## Texto de lectura
□ □ □ □

Al transponer el Jordán
Por: Luis Caccia Guerra para
www.devocionaldiario.com
Nuestro fox-terrier estuvo internado. Sí,
leíste bien. EL PERRO internado en una veterinaria en una unidad de
cuidado intensivo.
Hace once años, cuando nuestra hija era aún
una niña, lo trajimos con fines terapéuticos para ella. Apenas
tenía unos días de vida y aún no abría los ojitos. Nuestra hija
se levantaba varias veces durante la noche a darle leche en una
mamadera. Y así cuidó de él hasta que se pudo valer por sus
propios medios. Yo, por mi cuenta, lo hostigaba para que ladrara. A
veces pienso que yo le enseñé a ladrar... ja, ja! ¡Hasta hace unos
días hacía lo mismo, y el tipo salía ladrando enfurecido hacia la
puerta como para comerse a alguien!

□ □ □ □

## Conjunto de entradas
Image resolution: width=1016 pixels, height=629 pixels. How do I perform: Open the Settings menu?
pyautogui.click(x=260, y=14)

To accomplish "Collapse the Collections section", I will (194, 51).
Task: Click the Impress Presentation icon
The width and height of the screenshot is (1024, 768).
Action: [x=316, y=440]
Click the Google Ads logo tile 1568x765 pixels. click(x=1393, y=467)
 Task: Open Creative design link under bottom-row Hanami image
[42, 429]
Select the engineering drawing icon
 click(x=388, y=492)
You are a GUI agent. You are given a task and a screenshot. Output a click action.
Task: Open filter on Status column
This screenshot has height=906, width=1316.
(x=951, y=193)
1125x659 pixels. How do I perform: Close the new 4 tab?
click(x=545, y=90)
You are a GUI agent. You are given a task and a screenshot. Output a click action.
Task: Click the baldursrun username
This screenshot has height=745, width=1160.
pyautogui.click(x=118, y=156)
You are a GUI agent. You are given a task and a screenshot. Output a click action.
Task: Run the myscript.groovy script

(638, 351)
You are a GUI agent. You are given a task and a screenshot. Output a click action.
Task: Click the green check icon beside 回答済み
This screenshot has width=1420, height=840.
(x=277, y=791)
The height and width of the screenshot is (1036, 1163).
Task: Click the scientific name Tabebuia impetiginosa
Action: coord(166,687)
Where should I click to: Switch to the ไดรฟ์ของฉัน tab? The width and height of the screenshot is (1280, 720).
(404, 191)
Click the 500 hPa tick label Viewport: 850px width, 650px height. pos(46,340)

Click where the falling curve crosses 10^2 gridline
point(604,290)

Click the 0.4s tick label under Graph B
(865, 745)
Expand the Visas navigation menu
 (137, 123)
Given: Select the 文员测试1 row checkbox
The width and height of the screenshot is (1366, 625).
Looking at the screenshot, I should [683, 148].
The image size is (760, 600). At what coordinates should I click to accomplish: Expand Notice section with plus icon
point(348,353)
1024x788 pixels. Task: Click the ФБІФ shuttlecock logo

□ □ □ □

## Instrucciones
a: Reúne cada línea de las entradas que contenga la palabra "Open", distinguiendo entre mayúsculas y minúsculas.
b: Prosigue el relato sobre el fox-terrier a partir del punto en que se detiene.
Las entradas no guardan ninguna relación con el relato sobre el fox-terrier.

## Respuestas en orden
a:
Image resolution: width=1016 pixels, height=629 pixels. How do I perform: Open the Settings menu?
 Task: Open Creative design link under bottom-row Hanami image
Task: Open filter on Status column

b:
Siempre dije y sostuve que el fox-terrier es
parte de la familia y al momento de comenzar a escribir estas líneas,
cuando se encontraba al borde de la muerte, lo pude percibir así más
que nunca. Ese perrito con sus achaques de viejito, su hígado en un
hilo, sus riñones comprometidos, un soplo en el corazón y artritis
en caderas y rodillas (las articulaciones de las patitas traseras)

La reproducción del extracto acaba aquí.